Water is the most significant symbol in The Awakening whether it is the ocean, gulf, or sea. The ocean represents freedom and escape. The water also is symbolic of rebirth. Chopin writes that "the voice of the sea is seductive; never ceasing, whispering, clamoring, murmuring, inviting the soul to wander for a spell in abysses of solitude, lose itself in mazes of inward contemplation (Perkins, 550)". The gulf is the setting for Edna's midnight swim in which, according to Ann Heilmann, she "establishes her sense of self-ownership, physical, mental and spiritual, which in turn triggers two fundamental insights that determine her progression from disengaged wife to autonomous subject: in control of her body, she becomes aware of its potential for pleasure and learns to claim her right to self determination (Beer, 87)". Edna's final moments of life are spent in the ocean and the same line is repeated by Chopin: "The voice of the ocean is seductive, never ceasing, whispering, clamoring, murmuring, inviting the soul to wander in abysses of solitude (Perkins, 627)". The ocean represents solitude, freedom, and independence in the end for Edna as she can no longer survive as merely a wife and mother in the Victorian society (Boren, 126-131). Death represents the only aspect of her life that she can take complete control over. The ocean is Edna's final escape from society.

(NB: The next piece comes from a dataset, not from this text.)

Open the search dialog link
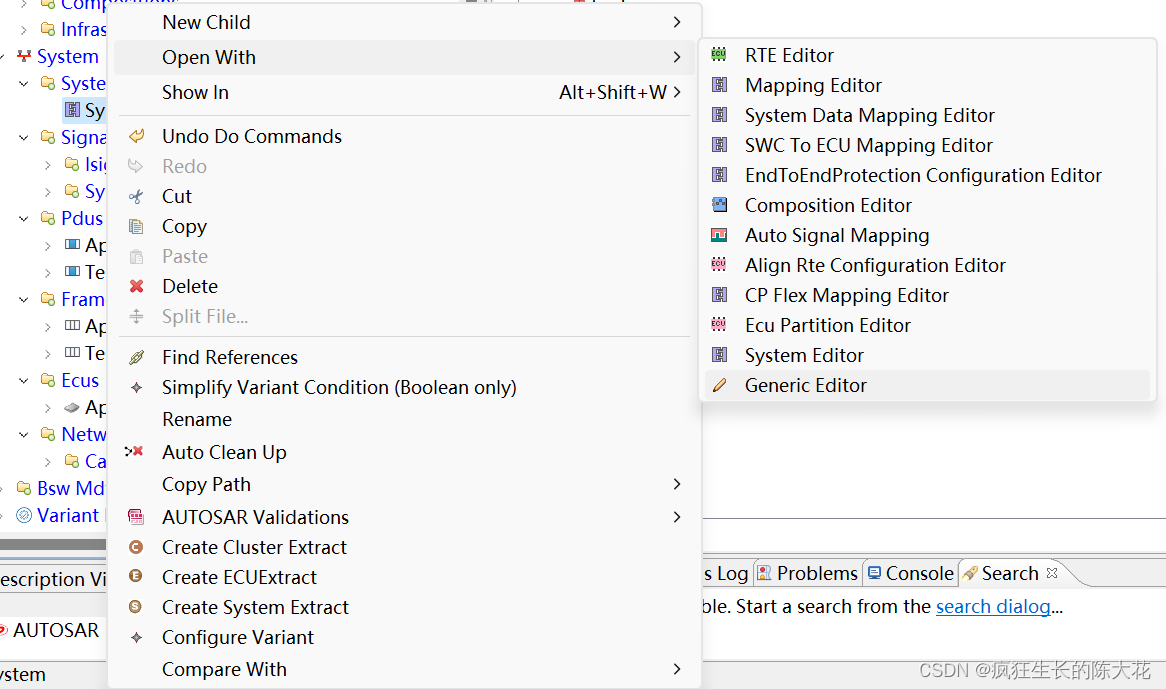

Symbolism also comes in the form of Edna's two female friends, Adele Ratignolle and Mademoiselle Reisz. The selfless Adele represents the ideal Victorian woman by serving her husband to the fullest, adoring her children, and being the consummate "mother-woman". She urges Edna to conform to society and to think of the children. Adele as the nurturing, maternal figure filled with domestic contentment serves as a foil to Edna's rebelliousness in domestic and social affairs. Madmoiselle Reisz is the direct opposite of Adele. Reisz represents the strong, independent, artist who has who disregards the opinions and norms of society. As Barbara H. Solomon observes, "Edna cannot emulate the example of either of her friends. Their uncomplicated identities are well suited to each of them but insufficient for Edna (Koloski, 119)".
Although Edna dies in the end of the narrative, as Barbara C. Ewell explains, "the story of her struggle is perhaps the nineteenth century's most vivid and sustained rendering of what it means for a woman to try to achieve the selfhood that Emerson described as the most sacred task of the human being (Boren, 160)". Edna chooses death over a life she cannot fully live; therefore, Edna's final awakening is through her own independent choice of suicide (Palmisano, 159). Edna's transformation from submissive and passionless wife to rebellious, passionate artist is portrayed through Chopin's many symbols in The Awakening and her willingness to go against powerful social conventions makes Edna Pontellier's tale of a woman's journey to know herself a powerful and emotional awakening for all women.